Le déclic, c'est un déficit qui donne le vertige : 104,7 millions d'euros sur le seul exercice 2024-2025. Mis bout à bout avec les saisons précédentes, on parle d'un trou cumulé qui dépasse les 150 millions. À ce niveau, même un milliardaire finit par calculer. McCourt a donc tranché : il ne comblera plus indéfiniment les pertes du club. Désormais, c'est gestion stricte, comptes surveillés, et une règle simple qui revient comme un refrain dans les couloirs de la Commanderie : pour acheter, il faudra d'abord vendre.
La fin d'une illusion
Soyons honnêtes, on s'était habitués à cette idée d'un mécène prêt à tout pour son jouet marseillais. C'était confortable. Ça permettait de rêver à chaque mercato, de réclamer la star de trop sans trop se soucier de la facture. Sauf qu'un club de foot n'est pas un puits sans fond, et que les règles de contrôle financier finissent toujours par rattraper ceux qui jouent avec le feu. La campagne en Ligue des Champions a rapporté gros et amorti une partie des dégâts, mais ça ne suffit pas à effacer l'ardoise.

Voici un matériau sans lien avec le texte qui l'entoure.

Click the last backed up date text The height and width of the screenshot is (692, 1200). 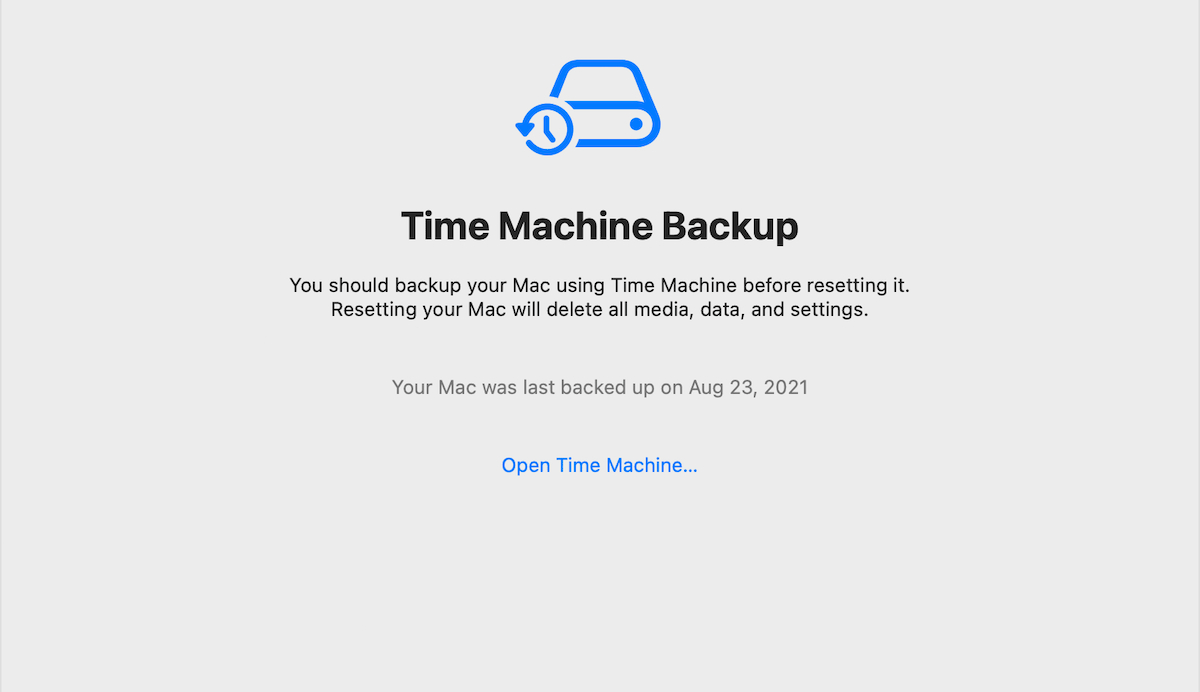(x=599, y=387)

Le résultat, on va le vivre cet été. Fini le temps où l'on pouvait empiler les recrues sans réfléchir aux sorties. Chaque arrivée devra être financée par un départ, ou presque. C'est aussi ce qui explique, en partie, cette nouvelle stratégie tournée vers les jeunes : ça coûte moins cher et ça peut rapporter à la revente.